━━━ Given records ━━━

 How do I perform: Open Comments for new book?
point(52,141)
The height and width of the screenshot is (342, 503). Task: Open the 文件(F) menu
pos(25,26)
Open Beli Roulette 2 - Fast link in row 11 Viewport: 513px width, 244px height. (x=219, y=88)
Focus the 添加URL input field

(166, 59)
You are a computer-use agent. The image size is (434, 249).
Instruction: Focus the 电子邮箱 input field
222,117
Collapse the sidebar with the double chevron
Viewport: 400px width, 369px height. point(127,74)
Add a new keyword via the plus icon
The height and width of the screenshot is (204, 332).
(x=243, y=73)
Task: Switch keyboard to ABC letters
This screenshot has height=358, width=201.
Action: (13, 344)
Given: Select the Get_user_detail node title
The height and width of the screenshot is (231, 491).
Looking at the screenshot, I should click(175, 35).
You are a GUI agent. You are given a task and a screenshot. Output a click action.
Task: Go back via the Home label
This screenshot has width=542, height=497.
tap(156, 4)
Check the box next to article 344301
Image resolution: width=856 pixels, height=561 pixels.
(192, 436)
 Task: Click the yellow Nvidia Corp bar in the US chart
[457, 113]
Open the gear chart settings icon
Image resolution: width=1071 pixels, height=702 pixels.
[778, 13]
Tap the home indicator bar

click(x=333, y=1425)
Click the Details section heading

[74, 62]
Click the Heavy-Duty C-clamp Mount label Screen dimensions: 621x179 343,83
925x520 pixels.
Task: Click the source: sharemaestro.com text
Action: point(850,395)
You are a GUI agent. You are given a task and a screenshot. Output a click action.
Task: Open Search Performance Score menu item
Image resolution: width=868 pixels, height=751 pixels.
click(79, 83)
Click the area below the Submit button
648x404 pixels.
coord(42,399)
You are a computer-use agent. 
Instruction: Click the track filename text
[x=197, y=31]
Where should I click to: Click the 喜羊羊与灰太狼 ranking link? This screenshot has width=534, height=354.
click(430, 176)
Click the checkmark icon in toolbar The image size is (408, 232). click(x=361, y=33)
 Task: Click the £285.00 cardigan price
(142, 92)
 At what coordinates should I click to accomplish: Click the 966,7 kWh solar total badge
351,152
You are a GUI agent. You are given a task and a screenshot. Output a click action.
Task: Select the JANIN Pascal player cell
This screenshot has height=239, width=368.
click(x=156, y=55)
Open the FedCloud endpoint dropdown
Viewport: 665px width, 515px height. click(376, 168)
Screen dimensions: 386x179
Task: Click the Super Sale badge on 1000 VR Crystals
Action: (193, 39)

━━━

Problem to solve> Every entry is to be restated word for word.

Output>
 How do I perform: Open Comments for new book?
point(52,141)
The height and width of the screenshot is (342, 503). Task: Open the 文件(F) menu
pos(25,26)
Open Beli Roulette 2 - Fast link in row 11 Viewport: 513px width, 244px height. (x=219, y=88)
Focus the 添加URL input field

(166, 59)
You are a computer-use agent. The image size is (434, 249).
Instruction: Focus the 电子邮箱 input field
222,117
Collapse the sidebar with the double chevron
Viewport: 400px width, 369px height. point(127,74)
Add a new keyword via the plus icon
The height and width of the screenshot is (204, 332).
(x=243, y=73)
Task: Switch keyboard to ABC letters
This screenshot has height=358, width=201.
Action: (13, 344)
Given: Select the Get_user_detail node title
The height and width of the screenshot is (231, 491).
Looking at the screenshot, I should click(175, 35).
You are a GUI agent. You are given a task and a screenshot. Output a click action.
Task: Go back via the Home label
This screenshot has width=542, height=497.
tap(156, 4)
Check the box next to article 344301
Image resolution: width=856 pixels, height=561 pixels.
(192, 436)
 Task: Click the yellow Nvidia Corp bar in the US chart
[457, 113]
Open the gear chart settings icon
Image resolution: width=1071 pixels, height=702 pixels.
[778, 13]
Tap the home indicator bar

click(x=333, y=1425)
Click the Details section heading

[74, 62]
Click the Heavy-Duty C-clamp Mount label Screen dimensions: 621x179 343,83
925x520 pixels.
Task: Click the source: sharemaestro.com text
Action: point(850,395)
You are a GUI agent. You are given a task and a screenshot. Output a click action.
Task: Open Search Performance Score menu item
Image resolution: width=868 pixels, height=751 pixels.
click(79, 83)
Click the area below the Submit button
648x404 pixels.
coord(42,399)
You are a computer-use agent. 
Instruction: Click the track filename text
[x=197, y=31]
Where should I click to: Click the 喜羊羊与灰太狼 ranking link? This screenshot has width=534, height=354.
click(430, 176)
Click the checkmark icon in toolbar The image size is (408, 232). click(x=361, y=33)
 Task: Click the £285.00 cardigan price
(142, 92)
 At what coordinates should I click to accomplish: Click the 966,7 kWh solar total badge
351,152
You are a GUI agent. You are given a task and a screenshot. Output a click action.
Task: Select the JANIN Pascal player cell
This screenshot has height=239, width=368.
click(x=156, y=55)
Open the FedCloud endpoint dropdown
Viewport: 665px width, 515px height. click(376, 168)
Screen dimensions: 386x179
Task: Click the Super Sale badge on 1000 VR Crystals
Action: (193, 39)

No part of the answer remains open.